Component eICU Table Columns Notes
Antibiotics medication drugname, routeadmin, drugstartoffset, drugstopoffset Free-text drugname; drugstartoffset in minutes from unit admission
Cultures microlab culturetakenoffset, culturesite, organism culturetakenoffset in minutes from unit admission; positive culture = non-null organism

eICU limitations:

  • Center variability in missingness: Medication documentation and culture practices vary substantially across the 208 hospitals. Some sites have near-complete medication records; others have significant gaps. This non-random missingness affects infection identification rates.
  • Medication naming: drugname is free-text and varies across sites. The same antibiotic may appear as "Vancomycin", "VANCOMYCIN", "vancomycin 1g IV", etc. Building a reliable antibiotic identification filter requires extensive text matching and validation.
  • Route coding: routeadmin also varies by site. Excluding topical routes requires site-aware filtering.
  • Offset-based timing: Both drugstartoffset and culturetakenoffset are in minutes from unit admission (not absolute timestamps).
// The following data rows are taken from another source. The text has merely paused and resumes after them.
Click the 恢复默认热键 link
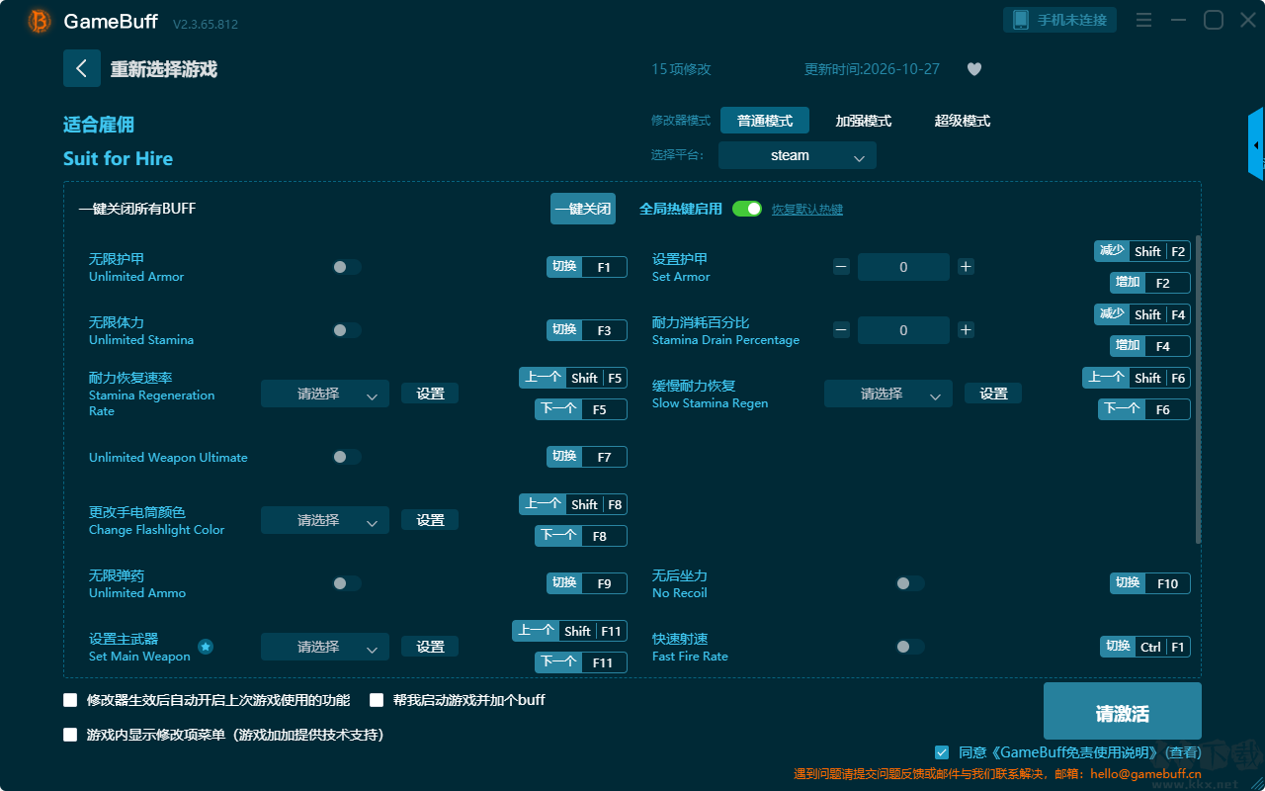This screenshot has width=1265, height=791. point(807,210)
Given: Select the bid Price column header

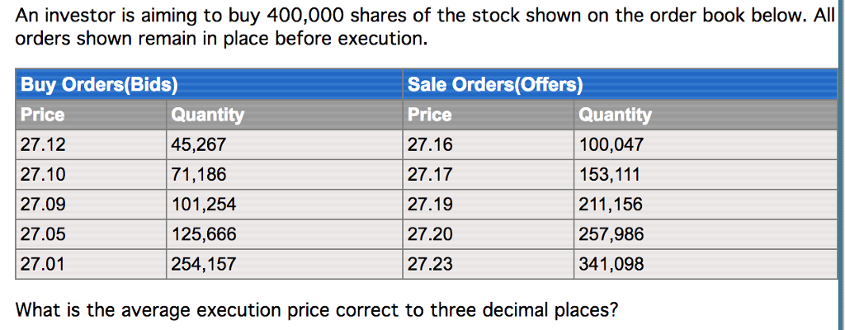Looking at the screenshot, I should pyautogui.click(x=91, y=115).
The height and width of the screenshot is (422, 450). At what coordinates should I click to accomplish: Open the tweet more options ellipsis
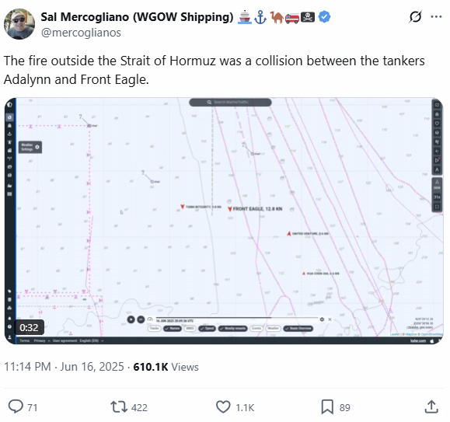click(x=436, y=16)
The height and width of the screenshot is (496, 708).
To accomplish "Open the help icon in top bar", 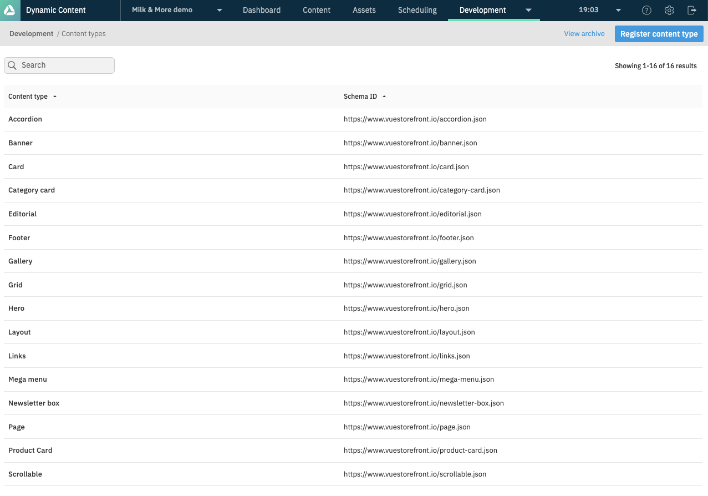I will tap(646, 10).
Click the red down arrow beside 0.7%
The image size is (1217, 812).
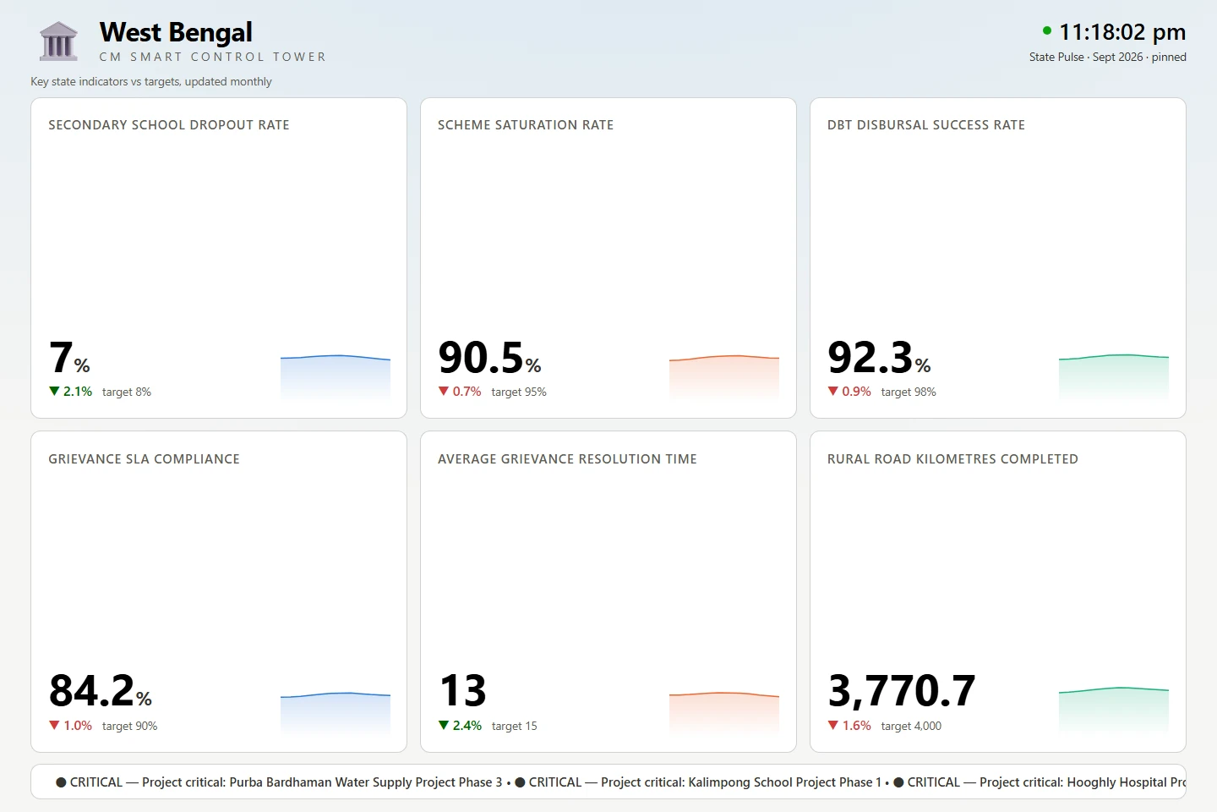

The antibiotic-culture pairing logic must use offset arithmetic rather than datetime comparisons.
  • No upstream antibiotic table: Unlike MIMIC (which has a derived antibiotic table that pre-filters systemic antibiotics), eICU requires building the antibiotic filtering from scratch.

An eICU script is not yet available.

Example: Infection Events Per Patient

SELECT
    subject_id,
    COUNT(*) AS n_suspected_infections,
    SUM(positive_culture) AS n_positive_cultures
FROM mimiciv_derived.suspicion_of_infection
WHERE suspected_infection = 1
GROUP BY subject_id
ORDER BY n_suspected_infections DESC;

Example: Most Common Antibiotics in Suspected Infection

SELECT
    antibiotic,
    COUNT(*) AS n_prescriptions,
    SUM(positive_culture) AS n_positive,
    ROUND(AVG(positive_culture), 2) AS positive_rate
FROM mimiciv_derived.suspicion_of_infection
WHERE suspected_infection = 1
GROUP BY antibiotic
ORDER BY n_prescriptions DESC
LIMIT 20;

Related Skills

  • sepsis-3-cohort — Combines this concept with SOFA >= 2 for Sepsis-3 identification
  • sofa-score — Organ dysfunction component of Sepsis-3
  • sirs-criteria — Historical inflammatory response criteria (pre-Sepsis-3)

References

  • Singer M et al. "The Third International Consensus Definitions for Sepsis and Septic Shock (Sepsis-3)." JAMA. 2016;315(8):801-810.
  • Seymour CW et al. "Assessment of Clinical Criteria for Sepsis." JAMA. 2016;315(8):762-774.